Maine will lose $91 million it received from the federal government during the COVID-19 pandemic, after President Donald Trump’s administration announced this week it is canceling about $12 billion in grants to states.
Although distributed to Maine and other states during the pandemic for COVID-19 testing, vaccinations and other responses, the federal grants also helped with tracking, preventing and controlling infectious diseases such as bird flu and measles. The Trump administration reportedly cut about $11 billion in grants from the Centers for Disease Control and Prevention and about $1 billion from the Substance Abuse and Mental Health Services Administration.
The U.S. Department of Health and Human Services said termination notices began Monday. Maine Department of Health and Human Services spokesperson Lindsay Hammes on Thursday confirmed the value of the grants to Maine that were cut.
The abrupt move comes as Trump and “government efficiency” czar Elon Musk have sought to aggressively slash federal spending and agencies. Health and Human Services Secretary Robert F. Kennedy Jr. also announced Thursday a restructuring of his department that will cut 10,000 more full-time jobs and ultimately bring its workforce from 82,000 to 62,000 employees.
“The COVID-19 pandemic is over, and HHS will no longer waste billions of taxpayer dollars responding to a non-existent pandemic that Americans moved on from years ago,” the federal health department said in a statement.
Matt Wellington, associate director of the Maine Public Health Association, said Thursday public health professionals are “used to operating on a shoestring budget” and that the cuts “just pulled out the laces.”
“At a time when we’re experiencing an intense flu season in Maine, a measles outbreak in multiple states across the country and the looming threat of bird flu, we should be investing in systems and programs that protect people from infectious diseases, not dismantling them,” Wellington said.
The cuts are also “potentially devastating” for Maine’s already “fragile” behavioral health system, said Adam Bloom-Paicopolos, executive director of the Alliance for Addiction and Mental Health Services in Maine, which is made up of 32 community behavioral health providers that serve about 80,000 Mainers annually.
“We’re super concerned about this,” Bloom-Paicopolos said.

** Collected data entries **
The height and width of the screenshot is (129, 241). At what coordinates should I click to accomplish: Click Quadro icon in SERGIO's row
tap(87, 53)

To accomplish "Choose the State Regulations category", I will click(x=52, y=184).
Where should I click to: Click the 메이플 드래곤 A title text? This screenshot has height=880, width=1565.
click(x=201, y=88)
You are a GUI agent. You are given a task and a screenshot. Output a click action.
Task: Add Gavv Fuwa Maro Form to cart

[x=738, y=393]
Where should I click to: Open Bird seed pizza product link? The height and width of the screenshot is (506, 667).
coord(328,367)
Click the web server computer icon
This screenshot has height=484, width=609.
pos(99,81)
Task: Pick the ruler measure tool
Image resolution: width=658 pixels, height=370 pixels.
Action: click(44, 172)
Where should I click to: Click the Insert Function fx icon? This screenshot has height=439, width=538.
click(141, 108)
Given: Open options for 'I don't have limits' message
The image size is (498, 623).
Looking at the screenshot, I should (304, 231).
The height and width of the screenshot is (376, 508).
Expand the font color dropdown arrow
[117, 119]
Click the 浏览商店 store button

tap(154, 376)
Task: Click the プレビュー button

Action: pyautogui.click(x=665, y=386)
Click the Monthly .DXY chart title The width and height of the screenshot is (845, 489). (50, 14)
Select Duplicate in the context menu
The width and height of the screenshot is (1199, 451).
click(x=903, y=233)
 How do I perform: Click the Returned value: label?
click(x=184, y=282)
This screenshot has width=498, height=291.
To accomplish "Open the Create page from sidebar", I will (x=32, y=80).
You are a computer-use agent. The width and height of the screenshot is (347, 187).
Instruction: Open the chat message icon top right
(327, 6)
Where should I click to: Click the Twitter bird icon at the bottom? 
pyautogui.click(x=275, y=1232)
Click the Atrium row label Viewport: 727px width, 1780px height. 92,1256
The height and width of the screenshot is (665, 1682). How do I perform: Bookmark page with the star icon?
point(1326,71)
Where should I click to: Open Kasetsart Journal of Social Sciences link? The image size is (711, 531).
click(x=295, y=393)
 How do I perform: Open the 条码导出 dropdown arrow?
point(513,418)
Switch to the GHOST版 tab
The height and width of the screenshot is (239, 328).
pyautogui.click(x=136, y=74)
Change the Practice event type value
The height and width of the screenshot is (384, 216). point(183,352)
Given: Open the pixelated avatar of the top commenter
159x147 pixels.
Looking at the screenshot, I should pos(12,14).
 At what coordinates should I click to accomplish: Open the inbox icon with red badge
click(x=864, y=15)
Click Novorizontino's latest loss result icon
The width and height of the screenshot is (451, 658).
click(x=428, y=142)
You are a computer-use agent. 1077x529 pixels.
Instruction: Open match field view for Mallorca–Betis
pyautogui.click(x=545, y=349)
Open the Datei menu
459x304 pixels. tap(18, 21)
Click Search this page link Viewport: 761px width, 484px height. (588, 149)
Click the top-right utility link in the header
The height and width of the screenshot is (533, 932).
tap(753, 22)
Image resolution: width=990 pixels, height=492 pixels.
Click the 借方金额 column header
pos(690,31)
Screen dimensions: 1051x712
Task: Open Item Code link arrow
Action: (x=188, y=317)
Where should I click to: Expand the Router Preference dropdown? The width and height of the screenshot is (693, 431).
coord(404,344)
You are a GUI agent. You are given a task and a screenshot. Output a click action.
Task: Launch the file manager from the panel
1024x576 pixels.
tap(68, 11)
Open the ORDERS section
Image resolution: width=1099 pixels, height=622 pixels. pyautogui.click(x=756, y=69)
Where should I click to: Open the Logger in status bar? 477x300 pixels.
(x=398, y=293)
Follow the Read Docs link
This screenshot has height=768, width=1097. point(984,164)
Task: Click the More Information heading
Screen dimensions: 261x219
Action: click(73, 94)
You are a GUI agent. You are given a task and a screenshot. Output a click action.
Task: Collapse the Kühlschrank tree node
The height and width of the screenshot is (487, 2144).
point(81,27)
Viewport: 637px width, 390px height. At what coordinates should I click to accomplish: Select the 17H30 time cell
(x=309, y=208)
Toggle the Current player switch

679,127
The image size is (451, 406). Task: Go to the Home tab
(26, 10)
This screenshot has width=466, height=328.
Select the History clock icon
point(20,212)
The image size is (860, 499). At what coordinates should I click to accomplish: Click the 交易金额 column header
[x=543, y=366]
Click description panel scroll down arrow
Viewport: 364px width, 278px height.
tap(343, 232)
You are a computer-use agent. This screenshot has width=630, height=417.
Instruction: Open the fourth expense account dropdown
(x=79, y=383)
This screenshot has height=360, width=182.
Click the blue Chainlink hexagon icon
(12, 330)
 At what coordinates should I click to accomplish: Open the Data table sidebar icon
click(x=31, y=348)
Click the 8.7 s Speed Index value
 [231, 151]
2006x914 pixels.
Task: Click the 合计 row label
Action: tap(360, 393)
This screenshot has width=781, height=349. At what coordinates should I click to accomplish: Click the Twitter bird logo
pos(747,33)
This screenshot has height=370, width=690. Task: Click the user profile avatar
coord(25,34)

** Task item **
Answer these questions from the article on Maine's federal grant cuts:
1. How much federal money is Maine set to lose?
2. What workforce size will the Department of Health and Human Services ultimately reach under the restructuring?
3. How many community behavioral health providers make up the Alliance for Addiction and Mental Health Services in Maine?

** Written answer **
1. $91 million.
2. 62,000 employees, down from 82,000.
3. 32 providers.